Zeitler is one example of a league-wide bloodletting this week. Opportunity exists to find two quality veterans for the price of his $12 million salary, especially if Gettleman-connected Pro Bowl guards Trai Turner and Andrew Norwell hit the market. A quality left guard could help Thomas reach the next level, after a mostly strong finish.
“While he struggled, especially at the beginning of the season, he showed me enough growth and improvement during the season to be optimistic about his future,” NFL Network analyst Joe Thomas, a future Hall of Famer, told The Post. “I believe he still has a chance to be a franchise left tackle, but it’s going to take work and continued improvement.”
Glass half-empty
Here’s another way to see the starters: Thomas allowed the second-most pressures (57) in the NFL, Hernandez lost his starting job midway through last season and didn’t play in the finale, Gates was the No. 27-ranked center by Pro Football Focus, Lemieux was the NFL’s lowest-graded pass-blocking guard, Peart has one career start, and Solder allowed the third-most sacks in the NFL (11) when he last played in 2019.

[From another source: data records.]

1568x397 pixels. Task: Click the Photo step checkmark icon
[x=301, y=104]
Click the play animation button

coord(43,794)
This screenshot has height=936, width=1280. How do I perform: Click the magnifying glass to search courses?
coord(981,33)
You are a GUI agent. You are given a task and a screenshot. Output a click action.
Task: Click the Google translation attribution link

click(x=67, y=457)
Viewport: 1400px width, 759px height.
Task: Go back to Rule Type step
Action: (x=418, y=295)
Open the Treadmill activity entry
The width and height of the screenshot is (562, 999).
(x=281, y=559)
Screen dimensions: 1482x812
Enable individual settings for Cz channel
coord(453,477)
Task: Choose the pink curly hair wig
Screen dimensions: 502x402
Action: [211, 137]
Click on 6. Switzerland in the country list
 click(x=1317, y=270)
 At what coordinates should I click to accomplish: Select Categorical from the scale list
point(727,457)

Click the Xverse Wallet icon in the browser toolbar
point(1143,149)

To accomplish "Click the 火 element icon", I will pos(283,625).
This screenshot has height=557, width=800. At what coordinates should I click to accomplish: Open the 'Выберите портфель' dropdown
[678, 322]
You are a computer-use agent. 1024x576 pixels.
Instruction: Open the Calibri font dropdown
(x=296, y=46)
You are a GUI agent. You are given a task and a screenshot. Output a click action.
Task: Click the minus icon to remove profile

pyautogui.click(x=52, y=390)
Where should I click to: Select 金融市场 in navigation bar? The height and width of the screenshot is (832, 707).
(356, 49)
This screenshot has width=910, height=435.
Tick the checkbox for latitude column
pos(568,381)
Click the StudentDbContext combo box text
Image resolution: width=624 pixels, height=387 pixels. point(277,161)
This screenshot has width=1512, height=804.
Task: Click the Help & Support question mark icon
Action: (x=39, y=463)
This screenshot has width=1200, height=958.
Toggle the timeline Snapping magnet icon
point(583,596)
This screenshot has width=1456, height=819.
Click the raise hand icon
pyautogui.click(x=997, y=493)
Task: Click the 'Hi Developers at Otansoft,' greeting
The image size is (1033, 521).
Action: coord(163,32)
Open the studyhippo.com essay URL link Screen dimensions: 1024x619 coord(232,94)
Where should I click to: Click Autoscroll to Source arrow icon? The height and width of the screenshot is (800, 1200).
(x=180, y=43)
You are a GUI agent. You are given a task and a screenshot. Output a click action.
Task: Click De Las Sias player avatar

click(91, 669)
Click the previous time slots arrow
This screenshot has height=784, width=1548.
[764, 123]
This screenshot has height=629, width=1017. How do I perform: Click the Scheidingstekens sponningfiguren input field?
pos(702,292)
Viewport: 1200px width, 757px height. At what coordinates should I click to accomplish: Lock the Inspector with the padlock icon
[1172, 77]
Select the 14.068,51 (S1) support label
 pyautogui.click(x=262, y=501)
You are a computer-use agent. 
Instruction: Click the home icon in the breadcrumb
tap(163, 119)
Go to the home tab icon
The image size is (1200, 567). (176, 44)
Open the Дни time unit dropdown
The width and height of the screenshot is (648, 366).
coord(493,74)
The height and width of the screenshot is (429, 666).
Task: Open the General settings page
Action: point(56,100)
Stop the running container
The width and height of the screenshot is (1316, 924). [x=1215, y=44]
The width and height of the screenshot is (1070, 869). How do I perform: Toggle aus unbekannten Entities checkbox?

“That’s more questions than answers,” a NFL scout said of the league’s No. 31-ranked line last season. “Thomas was picked first but clearly performed fourth among the rookie tackles last year.”
If the goal of the Giants’ season — as it should be — is to come away with a definitive answer to whether Daniel Jones is the franchise quarterback or needs to be replaced, that line is capable of imploding and creating the excuses the Jets are left weeding through this season when determining Sam Darnold’s future.
You get what you pay for.
While an unexpected number of starting-caliber linemen are available and the oversupply could drive down the free-agent price, the Giants still must make the right decision weeding through the masses for an upgrade.
Faith could be misplaced given recent offensive line miscalculations — Solder and Patrick Omameh were free-agent busts in 2018, and neither Hernandez nor Thomas has lived up to his draft status thus far — and a track record of overreliance through the post-Super Bowl years on marginal additions Jon Halapio, Spencer Pulley, Jamon Brown, Brett Jones, Marshall Newhouse, J.D. Walton and Bobby Hart.
Resources devoted to the line yet again detracts from the ability to address other pressing needs for a No. 1 receiver, bona fide pass-rusher and a NFL-caliber No. 2 cornerback.